The transdiaphragmatic approach—we still use a monopolar [unipolar] energy source for that. And it’s more tailored for patients who are very, very sick, patients who have significant lung disease, patients who have a very significant compromise of their left ventricular function, or patients who have had previous cardiac surgery — previous bypass surgery, previous valve surgery.

Most of the time, we approach patients from a concomitant standpoint now, with electrophysiologists, through the chest—either with port access or with a mini thoracotomy. The [Estech] Fusion device that is now on the market combines bipolar and unipolar energy. By doing the procedure in concert with the electrophysiologist, we can not only do good ablations and verify them at the time of the procedure, but we can now incorporate the electrophysiology tools into the surgical approach. So when I’m doing an afib ablation, I’m also monitoring the electrical activity of their heart and I’m mapping their epicardium with an electrode; it just gets us a much better overall procedure.

Are you working with the EPs in the EP lab or operating room?

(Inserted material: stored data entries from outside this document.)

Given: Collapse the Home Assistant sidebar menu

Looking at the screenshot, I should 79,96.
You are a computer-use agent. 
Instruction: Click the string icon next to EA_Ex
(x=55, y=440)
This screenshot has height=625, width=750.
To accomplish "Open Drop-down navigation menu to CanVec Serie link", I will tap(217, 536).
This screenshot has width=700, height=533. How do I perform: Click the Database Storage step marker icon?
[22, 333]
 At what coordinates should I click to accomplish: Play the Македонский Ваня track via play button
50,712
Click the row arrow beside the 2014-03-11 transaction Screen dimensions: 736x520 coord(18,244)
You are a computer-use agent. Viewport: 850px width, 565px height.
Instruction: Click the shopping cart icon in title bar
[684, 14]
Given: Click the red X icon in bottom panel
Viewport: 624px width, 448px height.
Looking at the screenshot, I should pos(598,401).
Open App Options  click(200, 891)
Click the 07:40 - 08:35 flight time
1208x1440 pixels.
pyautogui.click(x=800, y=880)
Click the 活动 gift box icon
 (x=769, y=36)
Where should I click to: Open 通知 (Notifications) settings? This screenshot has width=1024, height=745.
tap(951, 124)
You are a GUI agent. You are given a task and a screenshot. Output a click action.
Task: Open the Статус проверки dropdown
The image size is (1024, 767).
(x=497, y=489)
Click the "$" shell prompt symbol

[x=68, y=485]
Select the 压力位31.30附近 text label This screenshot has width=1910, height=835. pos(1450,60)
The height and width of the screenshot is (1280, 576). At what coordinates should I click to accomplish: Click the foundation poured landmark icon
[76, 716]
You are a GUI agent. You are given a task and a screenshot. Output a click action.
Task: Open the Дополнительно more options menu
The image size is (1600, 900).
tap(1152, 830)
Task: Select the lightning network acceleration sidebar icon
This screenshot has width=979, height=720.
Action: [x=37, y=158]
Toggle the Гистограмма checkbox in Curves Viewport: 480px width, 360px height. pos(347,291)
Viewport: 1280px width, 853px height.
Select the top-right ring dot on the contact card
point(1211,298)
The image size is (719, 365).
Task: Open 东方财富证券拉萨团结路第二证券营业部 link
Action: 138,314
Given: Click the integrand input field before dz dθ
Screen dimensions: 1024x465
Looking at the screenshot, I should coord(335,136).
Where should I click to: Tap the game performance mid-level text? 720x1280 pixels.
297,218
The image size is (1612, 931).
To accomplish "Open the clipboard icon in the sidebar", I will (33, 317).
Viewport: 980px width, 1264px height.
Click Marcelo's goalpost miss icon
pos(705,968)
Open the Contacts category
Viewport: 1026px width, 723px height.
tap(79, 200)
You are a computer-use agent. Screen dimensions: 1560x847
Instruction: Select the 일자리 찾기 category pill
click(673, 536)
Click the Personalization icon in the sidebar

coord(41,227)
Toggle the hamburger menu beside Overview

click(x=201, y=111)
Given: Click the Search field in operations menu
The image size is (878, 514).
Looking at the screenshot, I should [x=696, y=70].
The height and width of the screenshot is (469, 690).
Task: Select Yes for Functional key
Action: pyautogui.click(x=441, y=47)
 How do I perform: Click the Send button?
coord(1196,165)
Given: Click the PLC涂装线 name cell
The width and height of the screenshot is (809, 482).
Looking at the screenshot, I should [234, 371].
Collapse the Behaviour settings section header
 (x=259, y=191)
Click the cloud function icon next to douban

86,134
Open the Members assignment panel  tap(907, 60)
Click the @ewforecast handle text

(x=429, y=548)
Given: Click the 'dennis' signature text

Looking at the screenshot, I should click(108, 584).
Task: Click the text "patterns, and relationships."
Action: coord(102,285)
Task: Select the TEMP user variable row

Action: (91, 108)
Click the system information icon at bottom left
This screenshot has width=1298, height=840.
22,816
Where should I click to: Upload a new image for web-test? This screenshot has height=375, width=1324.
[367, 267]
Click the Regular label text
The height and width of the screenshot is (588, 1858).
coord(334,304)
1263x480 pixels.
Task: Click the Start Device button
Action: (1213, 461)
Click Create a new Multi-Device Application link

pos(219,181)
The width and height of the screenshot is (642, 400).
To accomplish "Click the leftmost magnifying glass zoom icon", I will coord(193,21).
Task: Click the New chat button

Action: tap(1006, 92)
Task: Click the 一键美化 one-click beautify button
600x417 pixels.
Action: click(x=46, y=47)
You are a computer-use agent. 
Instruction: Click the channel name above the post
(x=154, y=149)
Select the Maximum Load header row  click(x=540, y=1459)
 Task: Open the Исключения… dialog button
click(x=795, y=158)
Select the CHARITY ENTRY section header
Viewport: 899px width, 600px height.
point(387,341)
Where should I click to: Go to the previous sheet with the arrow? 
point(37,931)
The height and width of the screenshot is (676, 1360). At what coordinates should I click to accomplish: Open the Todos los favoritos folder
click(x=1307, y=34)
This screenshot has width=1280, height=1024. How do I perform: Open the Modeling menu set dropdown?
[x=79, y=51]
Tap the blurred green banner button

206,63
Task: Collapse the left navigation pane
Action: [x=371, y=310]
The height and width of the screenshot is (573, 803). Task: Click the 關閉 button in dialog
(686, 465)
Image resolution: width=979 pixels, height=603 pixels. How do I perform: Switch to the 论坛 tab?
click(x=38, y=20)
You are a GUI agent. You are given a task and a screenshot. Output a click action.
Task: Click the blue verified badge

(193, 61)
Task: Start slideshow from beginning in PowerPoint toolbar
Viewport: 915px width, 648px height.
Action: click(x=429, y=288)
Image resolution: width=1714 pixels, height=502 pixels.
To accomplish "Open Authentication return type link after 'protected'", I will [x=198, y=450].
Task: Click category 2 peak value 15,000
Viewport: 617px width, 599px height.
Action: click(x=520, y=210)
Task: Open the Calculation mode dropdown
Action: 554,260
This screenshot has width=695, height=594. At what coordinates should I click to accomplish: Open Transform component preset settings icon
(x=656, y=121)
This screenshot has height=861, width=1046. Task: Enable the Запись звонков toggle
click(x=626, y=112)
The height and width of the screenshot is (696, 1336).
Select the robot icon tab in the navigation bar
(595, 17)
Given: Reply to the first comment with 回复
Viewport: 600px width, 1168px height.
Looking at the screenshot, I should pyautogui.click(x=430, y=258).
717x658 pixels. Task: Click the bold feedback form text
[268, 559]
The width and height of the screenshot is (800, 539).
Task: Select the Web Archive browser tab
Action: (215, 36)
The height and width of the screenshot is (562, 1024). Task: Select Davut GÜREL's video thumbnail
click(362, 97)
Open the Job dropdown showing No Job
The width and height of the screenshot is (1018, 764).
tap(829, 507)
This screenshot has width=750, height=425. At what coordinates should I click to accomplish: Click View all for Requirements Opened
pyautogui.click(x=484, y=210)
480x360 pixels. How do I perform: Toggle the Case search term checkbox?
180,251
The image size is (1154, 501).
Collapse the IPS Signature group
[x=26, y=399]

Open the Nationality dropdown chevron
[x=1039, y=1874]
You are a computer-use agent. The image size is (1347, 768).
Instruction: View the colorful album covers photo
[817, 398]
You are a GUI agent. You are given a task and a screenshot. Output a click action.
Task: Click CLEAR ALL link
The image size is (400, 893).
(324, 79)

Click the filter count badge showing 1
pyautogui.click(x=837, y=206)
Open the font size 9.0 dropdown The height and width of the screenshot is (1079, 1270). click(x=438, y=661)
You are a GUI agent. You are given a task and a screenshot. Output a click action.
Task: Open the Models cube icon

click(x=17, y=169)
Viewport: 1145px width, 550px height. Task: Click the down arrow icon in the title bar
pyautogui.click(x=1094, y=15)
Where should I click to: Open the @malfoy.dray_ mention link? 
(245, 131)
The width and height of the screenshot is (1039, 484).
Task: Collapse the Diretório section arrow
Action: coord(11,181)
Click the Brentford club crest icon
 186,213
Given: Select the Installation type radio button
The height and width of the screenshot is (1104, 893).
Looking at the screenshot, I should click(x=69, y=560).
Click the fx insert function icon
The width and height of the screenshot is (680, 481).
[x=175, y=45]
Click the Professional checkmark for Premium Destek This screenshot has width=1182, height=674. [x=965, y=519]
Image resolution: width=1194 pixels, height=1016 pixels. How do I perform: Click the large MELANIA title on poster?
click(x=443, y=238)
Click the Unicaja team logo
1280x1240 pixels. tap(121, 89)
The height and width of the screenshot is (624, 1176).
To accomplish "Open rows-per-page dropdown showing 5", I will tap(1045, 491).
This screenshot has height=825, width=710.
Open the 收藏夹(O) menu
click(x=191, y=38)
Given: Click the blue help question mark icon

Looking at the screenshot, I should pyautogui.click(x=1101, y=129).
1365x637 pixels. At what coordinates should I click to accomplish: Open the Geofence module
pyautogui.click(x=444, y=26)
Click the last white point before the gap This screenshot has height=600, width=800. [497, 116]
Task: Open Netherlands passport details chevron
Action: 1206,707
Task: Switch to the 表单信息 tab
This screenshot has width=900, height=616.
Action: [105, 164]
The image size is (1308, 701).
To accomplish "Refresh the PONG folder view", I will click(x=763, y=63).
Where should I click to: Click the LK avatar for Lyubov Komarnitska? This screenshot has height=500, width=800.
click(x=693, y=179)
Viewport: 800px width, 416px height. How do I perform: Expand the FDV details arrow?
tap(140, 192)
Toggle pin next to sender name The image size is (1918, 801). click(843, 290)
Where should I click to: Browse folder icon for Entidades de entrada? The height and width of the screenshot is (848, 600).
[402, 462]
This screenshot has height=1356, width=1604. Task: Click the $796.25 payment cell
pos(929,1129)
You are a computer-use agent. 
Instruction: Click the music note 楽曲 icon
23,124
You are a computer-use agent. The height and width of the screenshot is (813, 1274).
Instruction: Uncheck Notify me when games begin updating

It’s actually in the hybrid EP suite. So it’s a hybrid room with X-ray machines, but also the highly-technical arrhythmia-monitoring devices that the EPs use. So we use CARTO imaging, we use high-density electrograms, we use high-frequency electrogram mapping with multipolar electrodes. All these things we use instead of just during the EP portion, but also during the surgery portion, which helps us, I think, give a better surgical ablation.

What have you learned from doing the hybrid approach?

The first thing I learned was that I was not an electrophysiologist, I was an anatomist. Dr. Cox first described the afib procedure, with his cut-and-sew maze, as an anatomical approach to atrial fibrillation. It wasn’t an electrical mapping of the heart; Dr. Cox just made scars on the heart with an incision, and it blocked all the re-entry circuits.

Some of the very recent data of mapping the left atrium during atrial fibrillation has allowed us to identify potentially the very source of the afib. Some of the work in California now shows electrophysiologists going in and ablating a single focus of atrial fibrillation that’s mapped by a cycle that converts patients from atrial fibrillation to sinus rhythm.

If I didn’t know a lot about that, then imagine what the electrophysiologists didn’t know about the surgical part of it. By working together with electrophysiologists, it’s the best of both worlds, it really is, because I’m learning more and more about what they think is success, and they learn what I think is success.  And together, it’s successful.

But it’s not just the procedure, it’s what happens before the procedure—it’s the monitoring, it’s the medications post-operatively, managing the antiarrhythmics. It’s much more of a team approach to the treatment of atrial fibrillation.

I do think the opportunities for atrial fibrillation treatment are that we’re just scratching the surface. Some of the newer things that are coming along, with MRI mapping, and this rotor mapping, the newer devices coming along for surgery, are exciting. And it’s a wonderful time to be helping patients with atrial fibrillation.